Он пошарил в плетеной корзине и извлек оттуда бутылку водки, ворчливо встретил отказ Иоаны, но не настаивал и налил светлой жидкости в две крышки из-под бидона.
— В конце концов должны же мы поздравить друг друга с наступившим Новым годом! — уже весело произнес Девяткин. — За Советский Союз, друзья! За то, чтобы все ваши мечты сбылись, Тома Андреевич! От всей души желаю тебе как можно скорее вернуться в Румынию! А тебе, Ивана Петровна, стать знаменитым доктором в Бухаресте!
— Ла мулць ань! — по-румынски ответил комиссар и тут же поспешил перевести: — С Новым годом, Федор Павлович!
— И за товарища Влайку! — вставила в свою очередь Иоана, хлопнув в ладоши.
— Да, да! — громко воскликнул полковник. — И за скитающегося Марина Михайловича! В каких-то сугробах застал его Новый год?
Иоана улыбалась с чувством покровительства и некоторого превосходства по отношению к слабостям мужчин. Девяткин заставил комиссара выпить до дна и рассмеялся, увидев, как тот передернулся, а после этого шумно и горячо обнял обоих. Ему было особенно приятно почувствовать на своих губах горячие губы Иоаны…
Но тут же, будто рассердившись сам на себя за минутную слабость, Девяткин спросил?
— Скажи мне, Ивана Петровна, сколько длится инкубационный период при тифе?
— В среднем двенадцать дней.

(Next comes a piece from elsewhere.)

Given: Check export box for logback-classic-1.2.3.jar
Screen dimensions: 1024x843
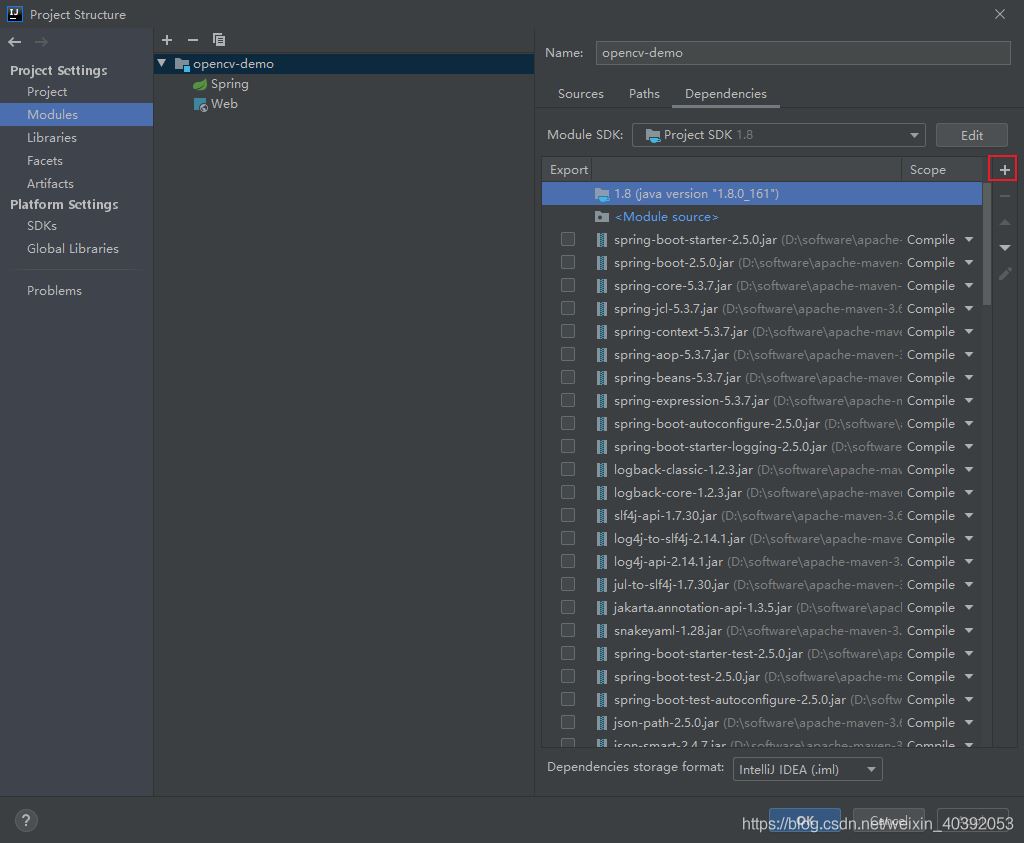Looking at the screenshot, I should pos(568,469).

В исключительных случаях пять или более двадцати, — ответила она, как школьница на уроке. — При массовом заражении инкубационный период короче.
— Значит, какой первый вывод можно сделать?
— Что итальянцы заболели на фронте.
— Стало быть, не исключено, что мы имеем дело с очагом эпидемии.
— Если учесть, в каких условиях они находились, это было бы не удивительно.
— То есть?
— Все вместе в одной траншее, в одном вагоне, в укрытиях. Делились друг с другом шинелями, возможно даже раздевали мертвых.
— Насколько я знаю, Муссолини одел их не по-царски.
— Да уж действительно. На плечах опереточные накидки, на голове нечто вроде детских панамок.
— Ты видела тех, кто в карантине?
— Вчера я наблюдала, как они готовились к бане.
— Выглядели так же, как тогда, когда отправились завоевывать Россию?
— Вшей в одежде — целые муравейники.
— Думаешь, стрижка, дезинфекция ничем им не помогли?
— Может, лучше было бы их пропустить через огонь и сотворить заново, — засмеялась Иоана.
— Ты шутишь?
— Конечно, Федор Павлович!
— Все-таки, значит, помогло!
— Помогло! Но очаг был раньше, чем их постригли, и раньше, чем их одежду пропарили в дезинфекционной камере.
— А как с людьми?
— Сегодня ночью в госпитале обнаружены двое больных. Без сомнения, в карантинном бараке появятся и другие.
— Этих двух изолировали?
— Да, вместе с еще семью, у которых появились те же симптомы.
— Значит, перспективы довольно мрачные?
— Если не сказать хуже, товарищ начальник!
— Несколько секунд назад я все еще надеялся, что мы зря переполошились.
— Нет, опасность очень серьезная, — сказала Иоана, глядя ему прямо в лицо.